Finsec recommends overhaul of lending regulation

"Urgent action is needed to clean up the unfair and unethical aspects of New Zealand's lending market", said Andrew Campbell, Finsec Campaigns Director. "Lenders have a role in acting ethically, informing customers of all their options and developing products that maximise long term financial security for customers", added Campbell.
The report recommends the establishment of a lending code and a social responsibility code to be followed by all lenders, as well as the set up of a watch dog agency which would ensure all lenders adhere to the codes.
UNI Finance supports the recommendations made by Finsec in its report as it has been calling for a high level of consumer protection at natioanl and international level. Its statement on "Demands of UNI-Europa Finance on regulation of financial markets", released in May 2008, called for statutory regulation that guarantees that any financial institituion provides its customers with qualified and proper advice based on their interests.
Finsec's report comes at a time when the level of New Zealanders household debt relative to assets and income is at an all time high. Lenders in New Zealand are largely unregulated and the growth of loan sharks is of significant concern.

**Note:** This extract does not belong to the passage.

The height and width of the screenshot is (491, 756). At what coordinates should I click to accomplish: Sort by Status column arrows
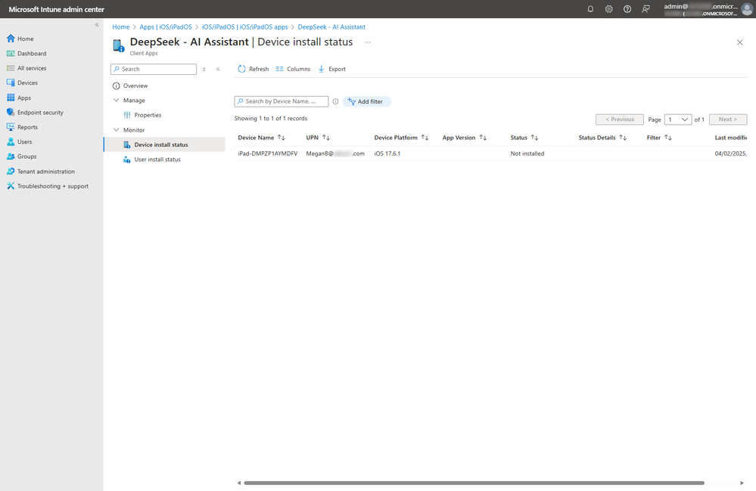[534, 138]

Finsec's report is available here:
Summary of lending report recommendations by Finsec
Recommendation 1
An independent Financial Consumer Agency, co-funded by the industry and government, be established to oversee the workings of the financial sector.
Recommendation 2
A New Zealand Code of Lending Practice be established. The finance industry, including consumers, workers and other stakeholder representatives would all be involved in the development and establishment of the Code. Compliance with the Code would be proactively monitored and enforced by the Financial Consumer Agency.
Recommendation 3
A Code of Social Responsibility be established for the finance industry
Recommendation 4
The Financial Consumer Agency (see Recommendation 1) shall oversee the implementation of the Code of Social Responsibility.
Recommendation 5
Amend the Reserve Bank of New Zealand Act to require the Reserve Bank to license and supervise any financial institution performing financial functions that is of a size or nature that could pose a risk to soundness of the financial system.
Recommendation 6
The Reserve Bank’s supervisory arrangements be strengthened by introducing minimum liquidity requirements, targeted use of on-site assessments of banks’ risk management, governance and lending practices, and taking into account best international practice.
Recommendation 7
Amendments be made to the supervision of non-bank deposit-takers that provide for:
• An objective of transparency of risk;
• A clear set of delineated responsibilities established for the Reserve Bank, for the trustee corporations, and for the Securities Commission as co-regulators of the system;
• Requirements established on capital adequacy; lending to related parties; responsibilities and accountabilities for the board of directors; risk management systems; and liquidity;
• Strengthening of trustee-based supervision.
Recommendation 8
The Government undertake a review of the disclosure requirements of financial institutions for the purpose of improving disclosure practices.
Recommendation 9
New Zealander’s financial literacy, education, information, and counselling be improved through increased government funding to registered not-for-profit financial or budget advisory services.